As for the show itself, he provides a robust defence:

“Please remember the following facts. You were warned in the final announcement before the show started that all is not as it seems. You received definite instructions to switch off before the final trick happened if you were of a nervous disposition (If you ignored that warning that is your fault not mine). Didn’t you think it amazing that within two or three seconds of the trick ending, the BBC had on standby all the credits on a black background instead of our normal credit sequence…?”

Indeed the thing that strikes me most about the programme is how utterly fair it is on the audience. The continuity announcement all but tells you what is due to happen, if you interpret it correctly. Daniels does indeed warn you before the final trick takes place. (“I have to warn you – this can go wrong. That is not a joke. Switch off if you are of a nervous disposition…”) This is not a programme which pulls a nasty stunt with no warning. It gives you all the information you need, and then does things so perfectly that it still ends up as a shocking piece of television.

Then there’s the final moment, after those silent end credits roll. Paul Daniels himself pops back up, and does a short piece to camera. But it’s no naff “Here I am, don’t worry, I’m fine!” moment. (At least, not yet – the production did have to do one of those to be transmitted after the subsequent programme of the evening, which is a bit of a shame.) Instead, it’s altogether more subtle:

“Well, what you have just been watching was a live magic show. But this, outside here, was recorded yesterday, and all I can say is: I hope that the last illusion goes well tomorrow…”

And Daniels winks to camera. And not only is it a great joke, but it’s the utmost in treating the audience with respect. It relies on people understanding the difference between the live parts of a programme, and pre-recorded inserts in the same show. Clearly, some people didn’t get it. But I’ll choose programmes which overestimate their audience to ones which underestimate them, and maybe we could do with a bit more of the former today.
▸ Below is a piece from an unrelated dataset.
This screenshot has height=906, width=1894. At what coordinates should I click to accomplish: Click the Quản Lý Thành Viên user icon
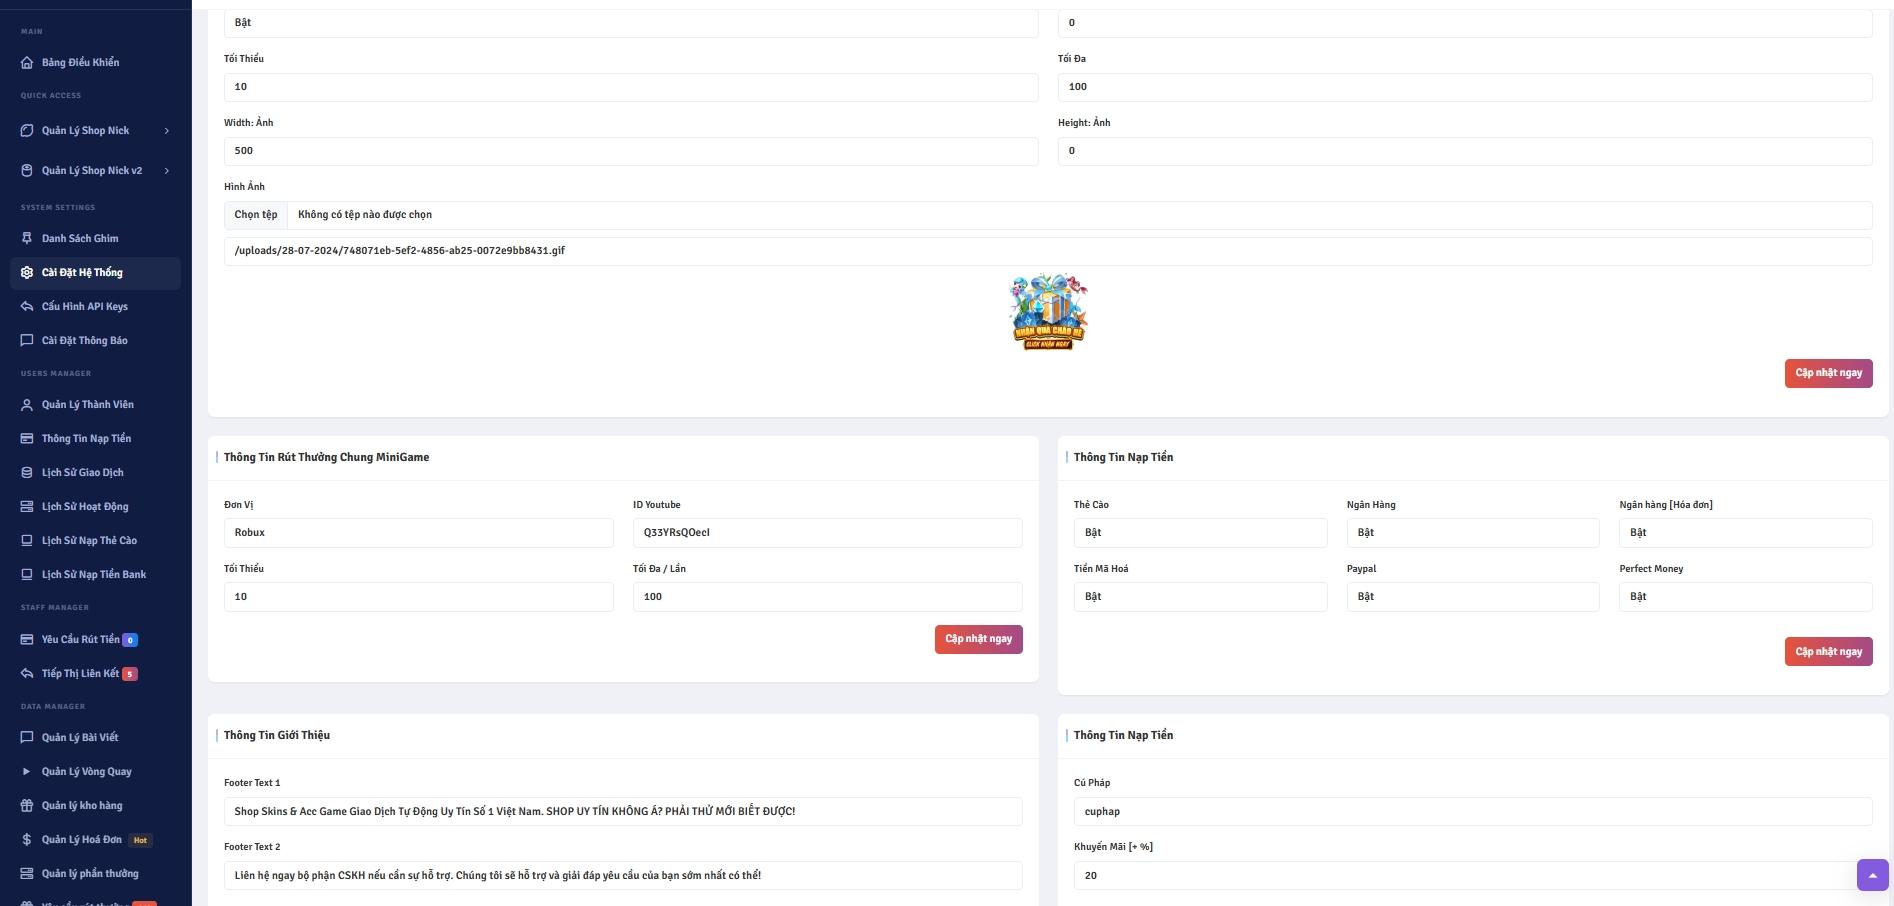(27, 405)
The show started something of a trend for the BBC to mess with its audience during Halloween. Five years later, the infamous Ghostwatch aired; a drama presented as a live broadcast which slowly becomes haunted itself, ending in a national mass seance. And in 2018, Inside No. 9 produced “Dead Line”, a hoax which many had thought the BBC was incapable of still doing. What other show has not only featured a fake channel breakdown, but our friendly continuity announcer being killed live on air?

But Paul Daniels was first. And for my money, best. He could have settled for doing a spooky version of his normal show, with a few pumpkins dotted around. It still would have been great fun: even his standard shows were superb TV. Instead, he pushed the boundaries of television as far as they could possibly go. All under the innocuous guise of light entertainment.